[Records excerpted from a collection]
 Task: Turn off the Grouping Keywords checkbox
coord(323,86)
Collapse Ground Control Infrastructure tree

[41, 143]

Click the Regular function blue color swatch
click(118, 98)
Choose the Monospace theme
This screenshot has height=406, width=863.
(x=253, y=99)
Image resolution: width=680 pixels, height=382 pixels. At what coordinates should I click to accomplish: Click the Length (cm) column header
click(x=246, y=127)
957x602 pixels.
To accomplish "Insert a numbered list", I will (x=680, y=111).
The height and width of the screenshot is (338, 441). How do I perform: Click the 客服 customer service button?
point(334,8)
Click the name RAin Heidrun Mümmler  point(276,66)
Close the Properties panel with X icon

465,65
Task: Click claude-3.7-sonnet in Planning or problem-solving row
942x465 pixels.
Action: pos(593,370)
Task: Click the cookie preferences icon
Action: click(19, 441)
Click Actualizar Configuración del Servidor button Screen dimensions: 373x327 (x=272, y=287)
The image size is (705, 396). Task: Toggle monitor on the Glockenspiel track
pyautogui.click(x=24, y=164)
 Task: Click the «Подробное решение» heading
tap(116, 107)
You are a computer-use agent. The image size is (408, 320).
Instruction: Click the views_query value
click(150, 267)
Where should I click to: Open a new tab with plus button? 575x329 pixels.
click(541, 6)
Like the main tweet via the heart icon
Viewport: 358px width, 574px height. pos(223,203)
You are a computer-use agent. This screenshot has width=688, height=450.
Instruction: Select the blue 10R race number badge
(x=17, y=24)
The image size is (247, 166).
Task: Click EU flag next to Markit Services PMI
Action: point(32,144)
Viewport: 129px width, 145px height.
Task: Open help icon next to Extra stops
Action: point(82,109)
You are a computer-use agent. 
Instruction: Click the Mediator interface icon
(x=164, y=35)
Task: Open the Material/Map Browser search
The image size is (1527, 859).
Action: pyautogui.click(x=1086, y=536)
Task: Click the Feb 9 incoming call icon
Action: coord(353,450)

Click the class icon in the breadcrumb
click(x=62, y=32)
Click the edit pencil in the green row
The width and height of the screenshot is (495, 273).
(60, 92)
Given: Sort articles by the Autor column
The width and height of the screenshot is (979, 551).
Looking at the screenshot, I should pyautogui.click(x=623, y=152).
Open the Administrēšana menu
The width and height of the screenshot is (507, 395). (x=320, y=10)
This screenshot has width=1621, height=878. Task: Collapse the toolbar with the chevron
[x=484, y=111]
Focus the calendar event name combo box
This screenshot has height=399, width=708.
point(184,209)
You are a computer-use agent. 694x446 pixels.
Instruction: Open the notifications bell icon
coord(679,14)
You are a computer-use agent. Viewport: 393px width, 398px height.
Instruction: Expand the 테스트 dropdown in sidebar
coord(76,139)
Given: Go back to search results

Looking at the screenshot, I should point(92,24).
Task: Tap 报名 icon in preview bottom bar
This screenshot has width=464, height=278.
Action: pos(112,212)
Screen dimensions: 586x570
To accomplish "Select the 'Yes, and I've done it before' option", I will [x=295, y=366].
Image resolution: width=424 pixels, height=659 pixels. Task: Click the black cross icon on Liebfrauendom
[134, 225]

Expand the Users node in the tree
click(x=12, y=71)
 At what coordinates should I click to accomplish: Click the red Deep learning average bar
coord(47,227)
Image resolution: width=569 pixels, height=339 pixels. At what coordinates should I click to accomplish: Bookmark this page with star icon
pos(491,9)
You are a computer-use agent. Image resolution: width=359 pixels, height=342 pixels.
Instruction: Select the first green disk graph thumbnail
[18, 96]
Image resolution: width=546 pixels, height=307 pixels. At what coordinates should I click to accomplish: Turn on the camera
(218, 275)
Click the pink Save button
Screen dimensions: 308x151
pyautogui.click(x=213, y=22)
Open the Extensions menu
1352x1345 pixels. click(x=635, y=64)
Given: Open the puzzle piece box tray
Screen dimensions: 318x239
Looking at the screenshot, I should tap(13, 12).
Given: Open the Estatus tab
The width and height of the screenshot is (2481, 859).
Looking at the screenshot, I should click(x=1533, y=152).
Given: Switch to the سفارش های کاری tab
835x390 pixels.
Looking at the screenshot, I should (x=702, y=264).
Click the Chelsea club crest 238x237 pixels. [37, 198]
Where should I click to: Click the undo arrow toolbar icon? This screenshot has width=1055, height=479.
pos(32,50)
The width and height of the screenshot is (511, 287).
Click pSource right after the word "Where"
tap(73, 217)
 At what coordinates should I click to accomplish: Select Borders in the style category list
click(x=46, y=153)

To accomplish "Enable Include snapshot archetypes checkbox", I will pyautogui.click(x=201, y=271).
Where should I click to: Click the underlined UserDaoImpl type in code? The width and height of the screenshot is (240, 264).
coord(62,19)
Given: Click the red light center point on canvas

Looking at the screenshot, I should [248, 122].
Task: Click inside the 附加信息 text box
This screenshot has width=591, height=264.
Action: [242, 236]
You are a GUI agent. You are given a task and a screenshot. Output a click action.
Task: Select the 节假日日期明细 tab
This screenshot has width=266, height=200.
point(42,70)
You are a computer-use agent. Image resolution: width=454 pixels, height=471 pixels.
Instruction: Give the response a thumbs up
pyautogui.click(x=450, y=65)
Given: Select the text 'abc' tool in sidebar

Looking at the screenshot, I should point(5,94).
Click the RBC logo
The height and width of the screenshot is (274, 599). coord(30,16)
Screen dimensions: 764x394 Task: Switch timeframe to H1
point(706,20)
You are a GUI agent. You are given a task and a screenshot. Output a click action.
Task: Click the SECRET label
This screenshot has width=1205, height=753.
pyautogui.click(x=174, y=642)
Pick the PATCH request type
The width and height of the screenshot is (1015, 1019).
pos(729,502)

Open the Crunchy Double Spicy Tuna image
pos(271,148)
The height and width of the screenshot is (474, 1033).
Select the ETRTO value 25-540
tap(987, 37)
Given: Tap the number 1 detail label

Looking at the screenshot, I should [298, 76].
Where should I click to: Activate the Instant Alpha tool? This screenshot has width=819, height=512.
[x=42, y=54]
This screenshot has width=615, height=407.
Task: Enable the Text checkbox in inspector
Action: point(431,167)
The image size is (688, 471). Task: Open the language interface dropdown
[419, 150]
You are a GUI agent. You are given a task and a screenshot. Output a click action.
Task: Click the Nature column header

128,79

Task instructions | Line by line, please copy the records above exactly.

Output of the task |
 Task: Turn off the Grouping Keywords checkbox
coord(323,86)
Collapse Ground Control Infrastructure tree

[41, 143]

Click the Regular function blue color swatch
click(118, 98)
Choose the Monospace theme
This screenshot has height=406, width=863.
(x=253, y=99)
Image resolution: width=680 pixels, height=382 pixels. At what coordinates should I click to accomplish: Click the Length (cm) column header
click(x=246, y=127)
957x602 pixels.
To accomplish "Insert a numbered list", I will (x=680, y=111).
The height and width of the screenshot is (338, 441). How do I perform: Click the 客服 customer service button?
point(334,8)
Click the name RAin Heidrun Mümmler  point(276,66)
Close the Properties panel with X icon

465,65
Task: Click claude-3.7-sonnet in Planning or problem-solving row
942x465 pixels.
Action: pos(593,370)
Task: Click the cookie preferences icon
Action: click(19, 441)
Click Actualizar Configuración del Servidor button Screen dimensions: 373x327 (x=272, y=287)
The image size is (705, 396). Task: Toggle monitor on the Glockenspiel track
pyautogui.click(x=24, y=164)
 Task: Click the «Подробное решение» heading
tap(116, 107)
You are a computer-use agent. The image size is (408, 320).
Instruction: Click the views_query value
click(150, 267)
Where should I click to: Open a new tab with plus button? 575x329 pixels.
click(541, 6)
Like the main tweet via the heart icon
Viewport: 358px width, 574px height. pos(223,203)
You are a computer-use agent. This screenshot has width=688, height=450.
Instruction: Select the blue 10R race number badge
(x=17, y=24)
The image size is (247, 166).
Task: Click EU flag next to Markit Services PMI
Action: point(32,144)
Viewport: 129px width, 145px height.
Task: Open help icon next to Extra stops
Action: point(82,109)
You are a computer-use agent. 
Instruction: Click the Mediator interface icon
(x=164, y=35)
Task: Open the Material/Map Browser search
The image size is (1527, 859).
Action: pyautogui.click(x=1086, y=536)
Task: Click the Feb 9 incoming call icon
Action: coord(353,450)

Click the class icon in the breadcrumb
click(x=62, y=32)
Click the edit pencil in the green row
The width and height of the screenshot is (495, 273).
(60, 92)
Given: Sort articles by the Autor column
The width and height of the screenshot is (979, 551).
Looking at the screenshot, I should pyautogui.click(x=623, y=152).
Open the Administrēšana menu
The width and height of the screenshot is (507, 395). (x=320, y=10)
This screenshot has width=1621, height=878. Task: Collapse the toolbar with the chevron
[x=484, y=111]
Focus the calendar event name combo box
This screenshot has height=399, width=708.
point(184,209)
You are a computer-use agent. 694x446 pixels.
Instruction: Open the notifications bell icon
coord(679,14)
You are a computer-use agent. Viewport: 393px width, 398px height.
Instruction: Expand the 테스트 dropdown in sidebar
coord(76,139)
Given: Go back to search results

Looking at the screenshot, I should point(92,24).
Task: Tap 报名 icon in preview bottom bar
This screenshot has width=464, height=278.
Action: pos(112,212)
Screen dimensions: 586x570
To accomplish "Select the 'Yes, and I've done it before' option", I will [x=295, y=366].
Image resolution: width=424 pixels, height=659 pixels. Task: Click the black cross icon on Liebfrauendom
[134, 225]

Expand the Users node in the tree
click(x=12, y=71)
 At what coordinates should I click to accomplish: Click the red Deep learning average bar
coord(47,227)
Image resolution: width=569 pixels, height=339 pixels. At what coordinates should I click to accomplish: Bookmark this page with star icon
pos(491,9)
You are a computer-use agent. Image resolution: width=359 pixels, height=342 pixels.
Instruction: Select the first green disk graph thumbnail
[18, 96]
Image resolution: width=546 pixels, height=307 pixels. At what coordinates should I click to accomplish: Turn on the camera
(218, 275)
Click the pink Save button
Screen dimensions: 308x151
pyautogui.click(x=213, y=22)
Open the Extensions menu
1352x1345 pixels. click(x=635, y=64)
Given: Open the puzzle piece box tray
Screen dimensions: 318x239
Looking at the screenshot, I should tap(13, 12).
Given: Open the Estatus tab
The width and height of the screenshot is (2481, 859).
Looking at the screenshot, I should click(x=1533, y=152).
Given: Switch to the سفارش های کاری tab
835x390 pixels.
Looking at the screenshot, I should (x=702, y=264).
Click the Chelsea club crest 238x237 pixels. [37, 198]
Where should I click to: Click the undo arrow toolbar icon? This screenshot has width=1055, height=479.
pos(32,50)
The width and height of the screenshot is (511, 287).
Click pSource right after the word "Where"
tap(73, 217)
 At what coordinates should I click to accomplish: Select Borders in the style category list
click(x=46, y=153)

To accomplish "Enable Include snapshot archetypes checkbox", I will pyautogui.click(x=201, y=271).
Where should I click to: Click the underlined UserDaoImpl type in code? The width and height of the screenshot is (240, 264).
coord(62,19)
Given: Click the red light center point on canvas

Looking at the screenshot, I should [248, 122].
Task: Click inside the 附加信息 text box
This screenshot has width=591, height=264.
Action: [242, 236]
You are a GUI agent. You are given a task and a screenshot. Output a click action.
Task: Select the 节假日日期明细 tab
This screenshot has width=266, height=200.
point(42,70)
You are a computer-use agent. Image resolution: width=454 pixels, height=471 pixels.
Instruction: Give the response a thumbs up
pyautogui.click(x=450, y=65)
Given: Select the text 'abc' tool in sidebar

Looking at the screenshot, I should point(5,94).
Click the RBC logo
The height and width of the screenshot is (274, 599). coord(30,16)
Screen dimensions: 764x394 Task: Switch timeframe to H1
point(706,20)
You are a GUI agent. You are given a task and a screenshot. Output a click action.
Task: Click the SECRET label
This screenshot has width=1205, height=753.
pyautogui.click(x=174, y=642)
Pick the PATCH request type
The width and height of the screenshot is (1015, 1019).
pos(729,502)

Open the Crunchy Double Spicy Tuna image
pos(271,148)
The height and width of the screenshot is (474, 1033).
Select the ETRTO value 25-540
tap(987, 37)
Given: Tap the number 1 detail label

Looking at the screenshot, I should [298, 76].
Where should I click to: Activate the Instant Alpha tool? This screenshot has width=819, height=512.
[x=42, y=54]
This screenshot has width=615, height=407.
Task: Enable the Text checkbox in inspector
Action: point(431,167)
The image size is (688, 471). Task: Open the language interface dropdown
[419, 150]
You are a GUI agent. You are given a task and a screenshot. Output a click action.
Task: Click the Nature column header

128,79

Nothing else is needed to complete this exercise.